Challenge 1: Rewrite the passage of the remarks on the Public Servants Disclosure Protection Act from "The act therefore" up to and including "variety of perspectives.", replacing "legislation" with "statute".

Reading passage:
— Start —

Thank you very much, Mr. Chair.
Thank you for inviting me here today as part of the committee's important legislative review of the Public Servants Disclosure Protection Act.
As you may know, this act is an important part of the Government of Canada's integrity framework and we take it quite seriously. We feel that integrity is the cornerstone of good governance and democracy. By upholding the highest ethical standards, public servants safeguard and enhance public confidence in the honesty, fairness, and impartiality of the federal public sector.
To this end, the act sets out the measures to promote an ethical climate. It establishes the foundation to promote a culture of right-doing and a positive ethical climate through measures such as the creation of the Values and Ethics Code for the Public Sector, which applies to some crown corporations, separate agencies, and the core public administration. The code, along with the organizational codes of conduct, describe for public servants at all levels the values and ethical practices that guide direction, decision-making, and behaviour across the public sector.
The act also encourages employees in the public sector to come forward if they have reason to believe that serious wrongdoing has taken place, and it provides protections for employees against reprisal when they do so.
The act therefore addresses issues that are both complicated and highly sensitive in nature, with the result that the legislation itself is complex.
That said, I would welcome any proposals your committee might make to simplify this legislation.
To date, I've read the testimony. I know your committee has heard testimony from a very diverse group of witnesses and I think you should be commended for considering such a wide variety of perspectives.
The challenge before your committee as it weighs the evidence is a very important one, and I'm very much looking forward to your committee's recommendations for improving the legislation and how it functions. I recognize that there are areas where the act could be improved. It has been in place now for almost 10 years. It is to be expected that, during this time, issues in its administration, the mechanics of its procedures, or in the scope of what the legislation covers would become evident and I think you've found a few.

— End —

Records provided:
— Start —

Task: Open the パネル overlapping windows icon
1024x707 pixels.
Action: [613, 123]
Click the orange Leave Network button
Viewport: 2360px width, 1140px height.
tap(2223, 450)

— End —

Challenge 2: Repeat all of the rows that follow the remarks above, word for word.

Answer 1:
The act therefore addresses issues that are both complicated and highly sensitive in nature, with the result that the statute itself is complex.
That said, I would welcome any proposals your committee might make to simplify this statute.
To date, I've read the testimony. I know your committee has heard testimony from a very diverse group of witnesses and I think you should be commended for considering such a wide variety of perspectives.

Answer 2:
Task: Open the パネル overlapping windows icon
1024x707 pixels.
Action: [613, 123]
Click the orange Leave Network button
Viewport: 2360px width, 1140px height.
tap(2223, 450)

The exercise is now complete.